Monday, Oct. 16, 2000
Wheels of Fortune
By Charles P. Alexander
For more than a century the heart of the financial world was a physical place called Wall Street, where slips of paper littered the floors and shouted bids to buy and sell filled the overheated air. And the most famous repository of wealth was Fort Knox, where soldiers guarded mounds of gold bars deep inside Kentucky's rolling hill country.
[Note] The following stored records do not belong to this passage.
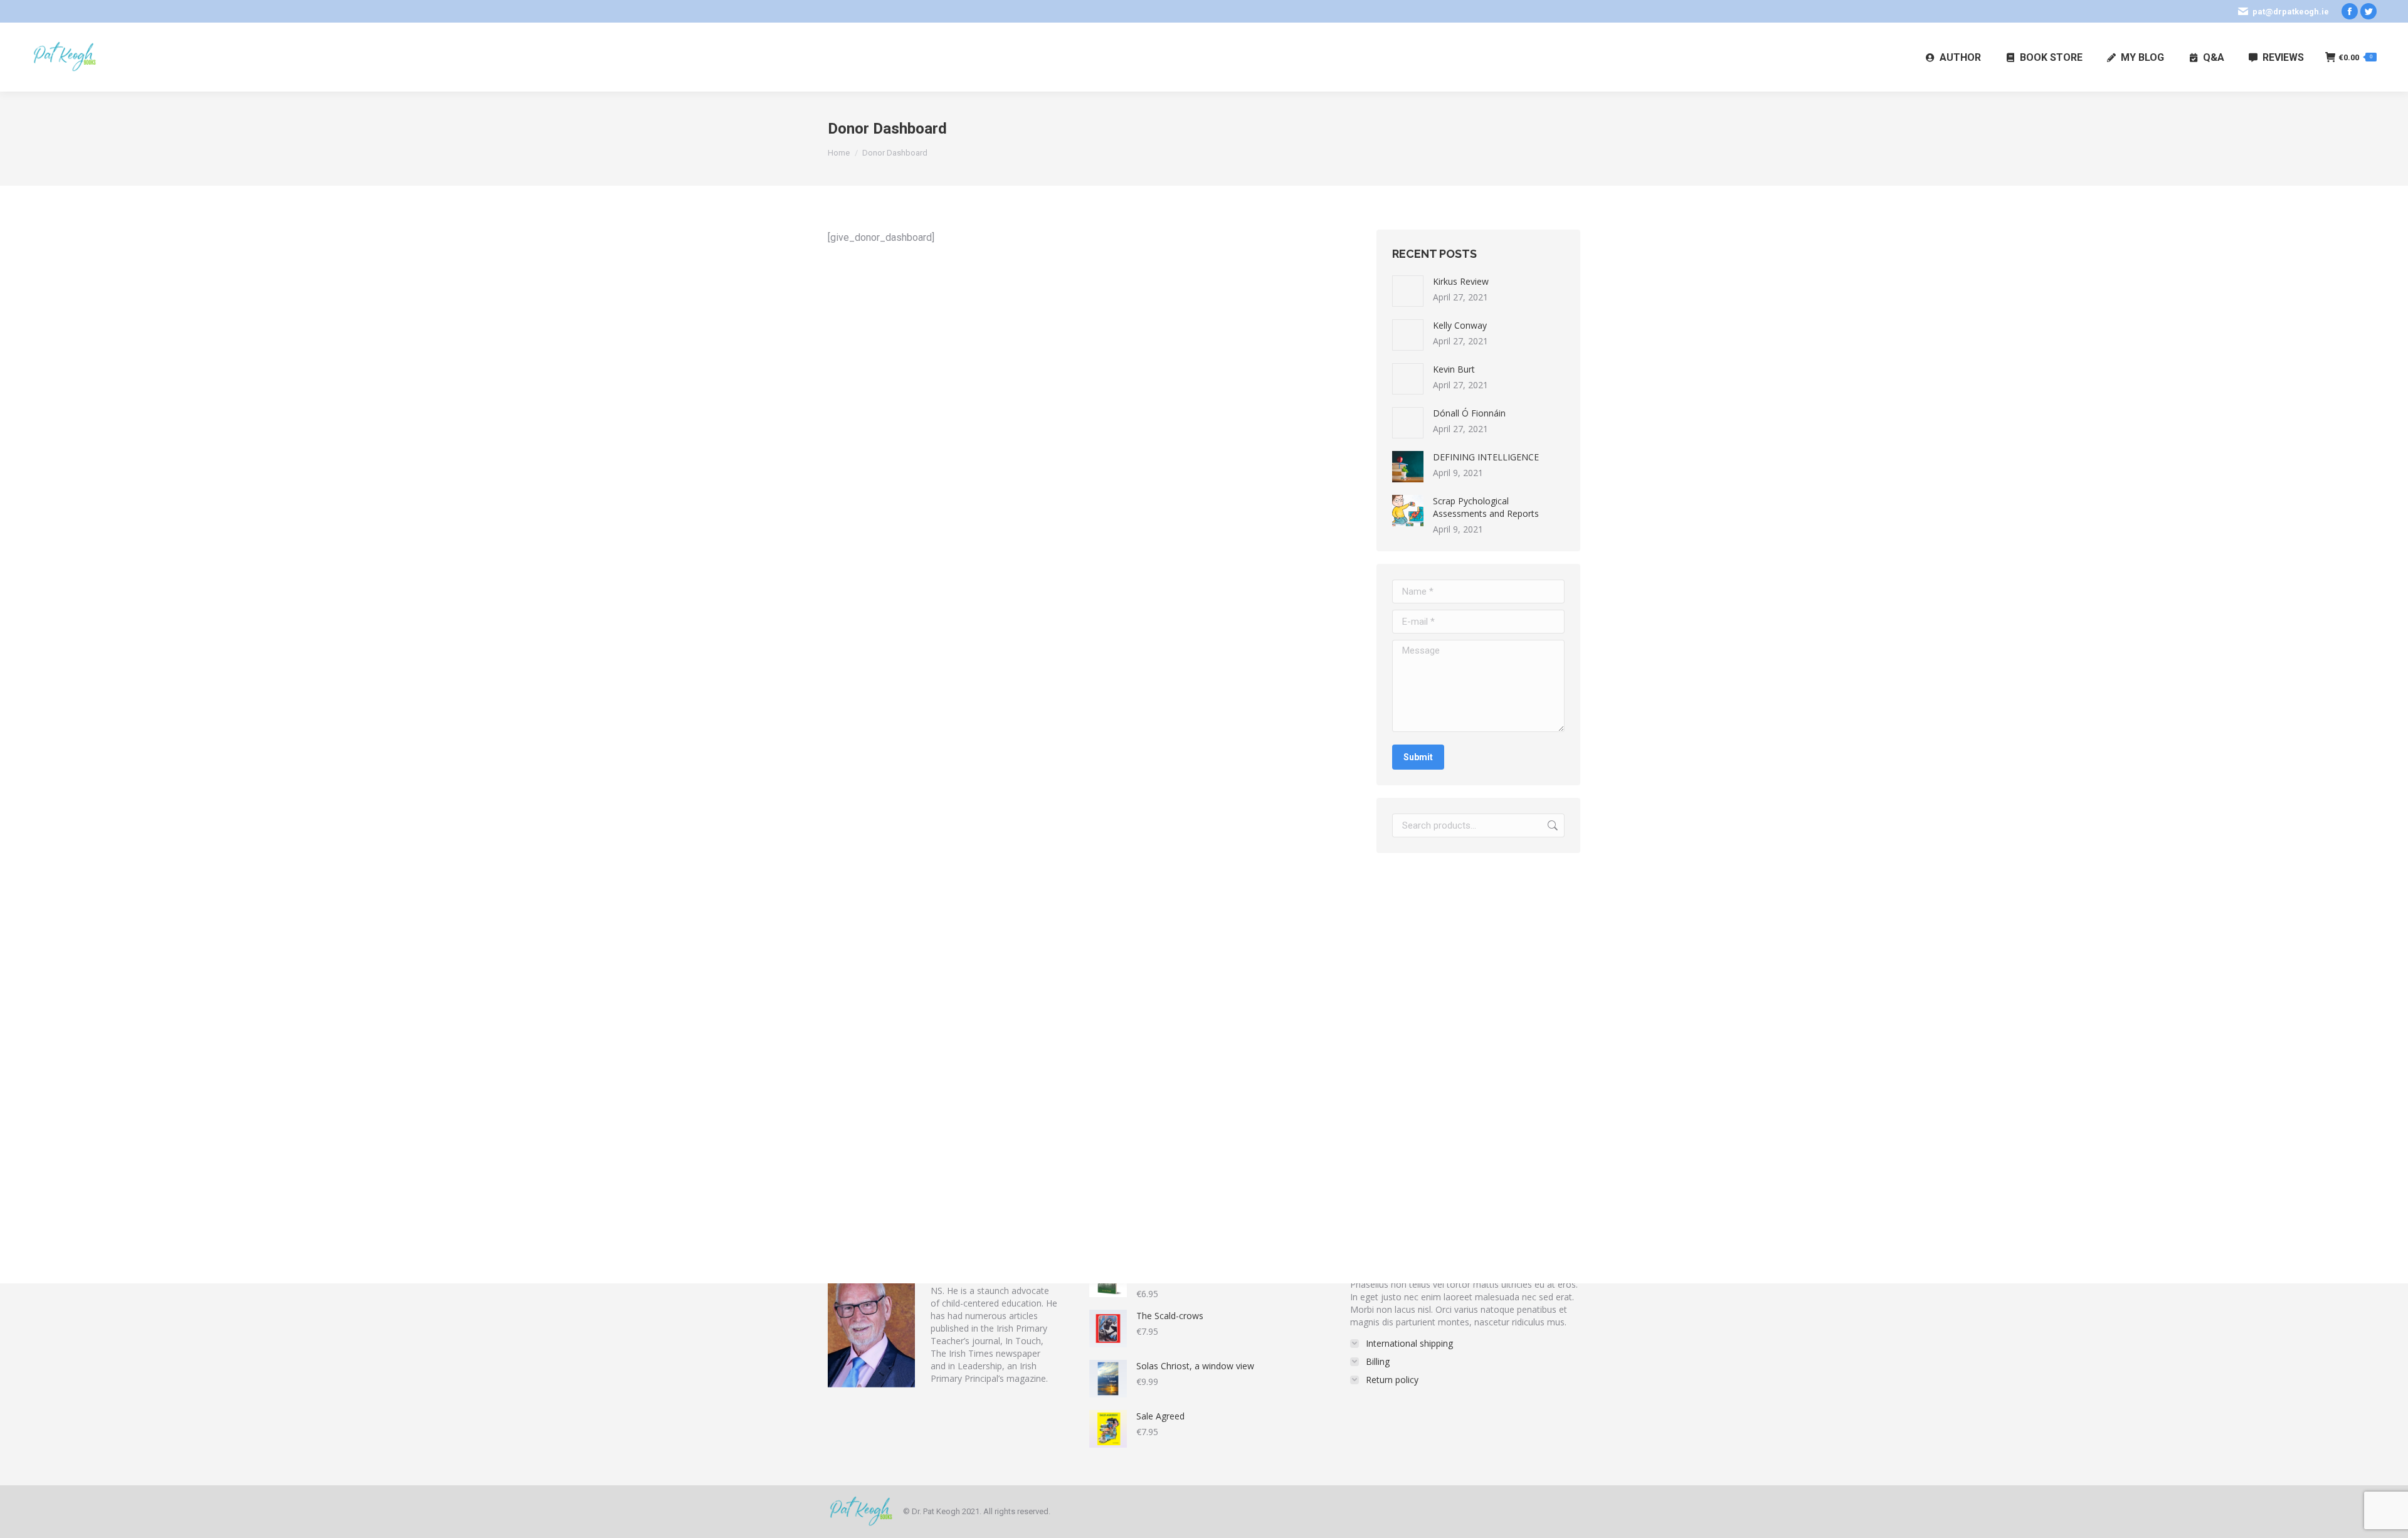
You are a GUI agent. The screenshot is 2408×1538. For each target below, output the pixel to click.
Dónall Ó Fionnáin (1469, 413)
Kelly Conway (1460, 325)
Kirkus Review (1461, 281)
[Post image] (1407, 291)
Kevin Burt (1454, 369)
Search (1551, 825)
Wall Street and Fort Knox are still there, of course, but their mystique is fading fast. Not even James Bond's nemesis Auric Goldfinger would try to rob the fort anymore; bullion is in a two-decade-long slump. Nowadays, real money doesn't glitter or clink. It blinks across the world's computer screens. More wealth is created--or destroyed--in an instant than J.P. Morgan could have comprehended. Net-savvy investors are reaping the rewards and assuming the risks of controlling their financial destiny.
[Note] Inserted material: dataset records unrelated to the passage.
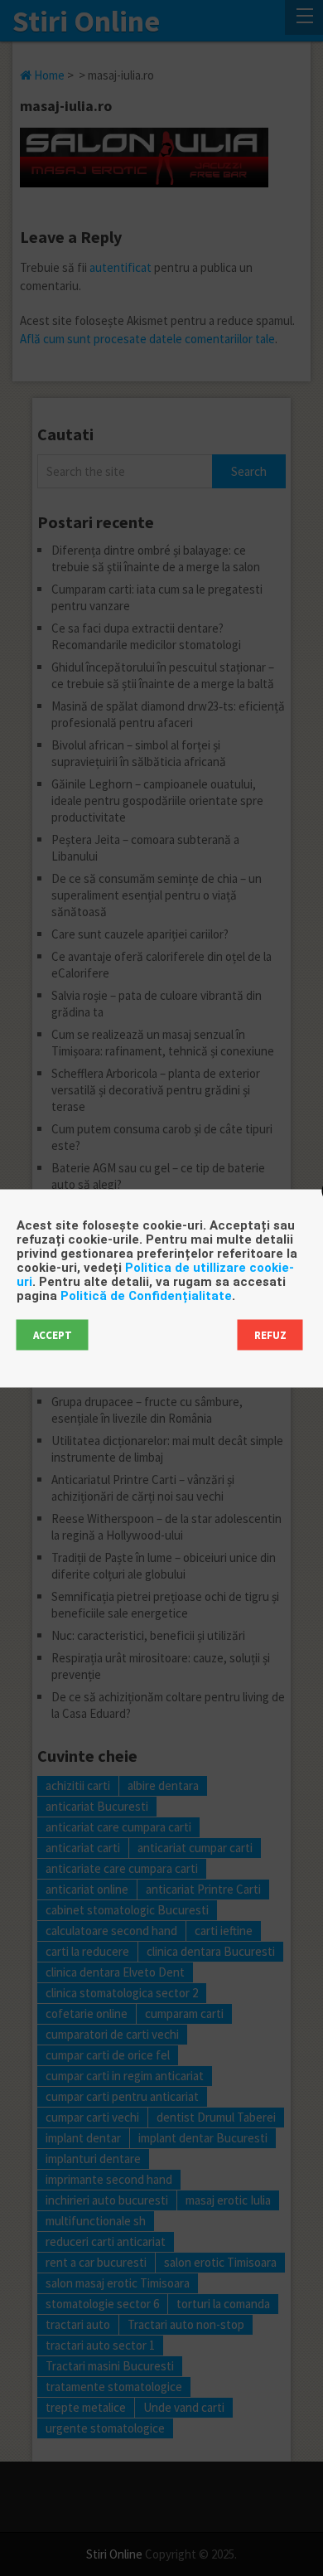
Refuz (270, 1334)
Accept (52, 1334)
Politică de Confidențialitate (146, 1295)
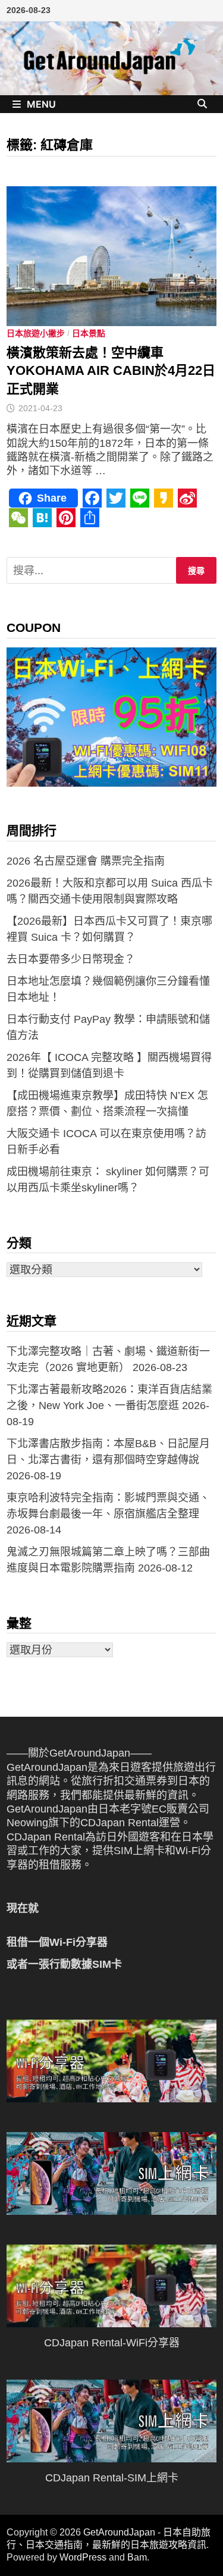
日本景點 (88, 333)
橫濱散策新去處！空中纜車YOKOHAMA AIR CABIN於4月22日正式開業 (111, 370)
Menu (41, 104)
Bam (137, 2557)
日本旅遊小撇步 (36, 333)
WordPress (82, 2557)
In this month's installment of our series on Innovators, you'll meet out-of-the-box thinkers building a new financial order that empowers individuals. They include a former medical student who's bringing venture capital to the masses, a maverick who's creating an automated stock exchange and a tech maven who thinks you should carry smart cards instead of currency. The society these folks are fashioning may be cashless, but it will be rich beyond Goldfinger's fantasies.